═════ TRECHO DO TEXTO ═════

Nascido e criado em uma fazenda do interior da Irlanda, Kieran Gartlan rompeu as tradições familiares ao decidir que não queria ser produtor rural. Formado em economia, chegou ao Brasil em 1994, meio por acaso, durante uma viagem de mochilão. Aqui trabalhou em bancos. Depois se tornou jornalista da Down Jones. “Foi a primeira oportunidade que tive de trabalhar com o agronegócio”, contou à RURAL, relembrando a época que fazia análises para o setor. Em seguida foi contratado pela Bolsa de Chicago e há quatro anos se tornou sócio e diretor do venture capital de origem americana, The Yield Lab, no Brasil. Uma de suas missões é encontrar startups que tenham potencial de escala e de um retorno agressivo.“Buscamos sempre multiplicar nosso retorno em três ou quatro vezes a cada dois anos, e um retorno médio de nove a dez vezes o investimento”, afirmou. A outra é, quem sabe, encontrar o primeiro unicórnio – como são chamadas as startups avaliadas em mais de US$ 1 bilhão – do agronegócio brasileiro.

═════ REGISTROS EXTRAÍDOS ═════

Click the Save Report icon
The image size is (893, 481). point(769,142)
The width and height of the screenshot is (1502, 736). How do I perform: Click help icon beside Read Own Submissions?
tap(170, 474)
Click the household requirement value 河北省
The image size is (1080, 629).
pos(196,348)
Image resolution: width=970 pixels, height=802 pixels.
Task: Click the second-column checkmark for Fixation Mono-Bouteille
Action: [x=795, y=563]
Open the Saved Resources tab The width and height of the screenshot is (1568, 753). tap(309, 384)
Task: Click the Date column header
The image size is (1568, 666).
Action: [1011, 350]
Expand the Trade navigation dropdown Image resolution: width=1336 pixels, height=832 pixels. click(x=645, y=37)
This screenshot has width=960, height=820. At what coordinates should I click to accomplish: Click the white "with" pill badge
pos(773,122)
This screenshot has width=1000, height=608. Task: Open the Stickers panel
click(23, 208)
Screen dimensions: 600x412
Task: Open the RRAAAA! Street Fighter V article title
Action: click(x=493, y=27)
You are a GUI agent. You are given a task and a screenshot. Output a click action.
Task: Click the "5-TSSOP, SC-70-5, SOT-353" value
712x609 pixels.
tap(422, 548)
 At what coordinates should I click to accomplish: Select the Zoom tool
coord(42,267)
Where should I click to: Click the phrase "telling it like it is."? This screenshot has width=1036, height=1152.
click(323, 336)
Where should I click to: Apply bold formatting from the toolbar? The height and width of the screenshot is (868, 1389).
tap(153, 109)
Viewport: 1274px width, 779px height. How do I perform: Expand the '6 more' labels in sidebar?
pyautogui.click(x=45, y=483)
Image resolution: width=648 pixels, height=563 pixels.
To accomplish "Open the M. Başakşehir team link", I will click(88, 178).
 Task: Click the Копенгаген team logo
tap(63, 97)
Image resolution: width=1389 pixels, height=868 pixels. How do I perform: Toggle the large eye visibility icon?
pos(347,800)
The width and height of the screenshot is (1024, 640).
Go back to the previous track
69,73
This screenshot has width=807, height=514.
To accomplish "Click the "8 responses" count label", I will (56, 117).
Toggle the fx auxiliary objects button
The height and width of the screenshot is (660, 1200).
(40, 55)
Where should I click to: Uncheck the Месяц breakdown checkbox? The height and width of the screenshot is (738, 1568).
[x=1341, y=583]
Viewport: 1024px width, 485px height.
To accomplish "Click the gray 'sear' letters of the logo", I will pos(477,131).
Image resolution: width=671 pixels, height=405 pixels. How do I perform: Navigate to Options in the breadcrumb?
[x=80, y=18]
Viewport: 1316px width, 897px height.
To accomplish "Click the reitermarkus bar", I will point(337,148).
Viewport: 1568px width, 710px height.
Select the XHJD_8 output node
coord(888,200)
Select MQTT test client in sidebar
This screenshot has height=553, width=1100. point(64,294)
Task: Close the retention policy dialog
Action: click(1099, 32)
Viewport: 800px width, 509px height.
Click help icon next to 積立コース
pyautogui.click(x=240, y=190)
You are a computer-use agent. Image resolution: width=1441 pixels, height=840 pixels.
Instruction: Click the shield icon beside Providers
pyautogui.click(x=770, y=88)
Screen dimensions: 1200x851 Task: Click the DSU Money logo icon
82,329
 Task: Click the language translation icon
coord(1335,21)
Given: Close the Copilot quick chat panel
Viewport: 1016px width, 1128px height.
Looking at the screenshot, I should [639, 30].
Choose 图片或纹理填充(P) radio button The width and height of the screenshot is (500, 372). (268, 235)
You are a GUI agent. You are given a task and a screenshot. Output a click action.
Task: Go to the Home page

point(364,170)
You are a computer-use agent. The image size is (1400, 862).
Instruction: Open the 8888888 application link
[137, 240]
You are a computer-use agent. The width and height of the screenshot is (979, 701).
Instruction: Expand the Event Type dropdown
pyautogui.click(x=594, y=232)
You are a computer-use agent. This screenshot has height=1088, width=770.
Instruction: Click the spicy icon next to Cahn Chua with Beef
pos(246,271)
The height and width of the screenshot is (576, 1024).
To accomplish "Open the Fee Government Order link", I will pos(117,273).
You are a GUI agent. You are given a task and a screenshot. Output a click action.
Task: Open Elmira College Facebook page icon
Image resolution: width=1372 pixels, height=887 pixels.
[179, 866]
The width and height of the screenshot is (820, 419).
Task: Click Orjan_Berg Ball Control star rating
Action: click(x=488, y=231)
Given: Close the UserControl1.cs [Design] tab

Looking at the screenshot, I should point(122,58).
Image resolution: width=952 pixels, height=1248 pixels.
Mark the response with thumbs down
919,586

═════

• CONJUNTO DE TAREFAS:
(a) Passe para o inglês esta frase do texto sobre Kieran Gartlan: "Nascido e criado em uma fazenda do interior da Irlanda, Kieran Gartlan rompeu as tradições familiares ao decidir que não queria ser produtor rural."
(b) Diga quantas linhas dos registros contêm a palavra "perform". Responda só com o número.
Os registros não têm nenhuma relação com o texto.

• RESPOSTAS POR TAREFA:
(a) Born and raised on a farm in rural Ireland, Kieran Gartlan broke with family tradition when he decided he did not want to be a farmer.

(b) 4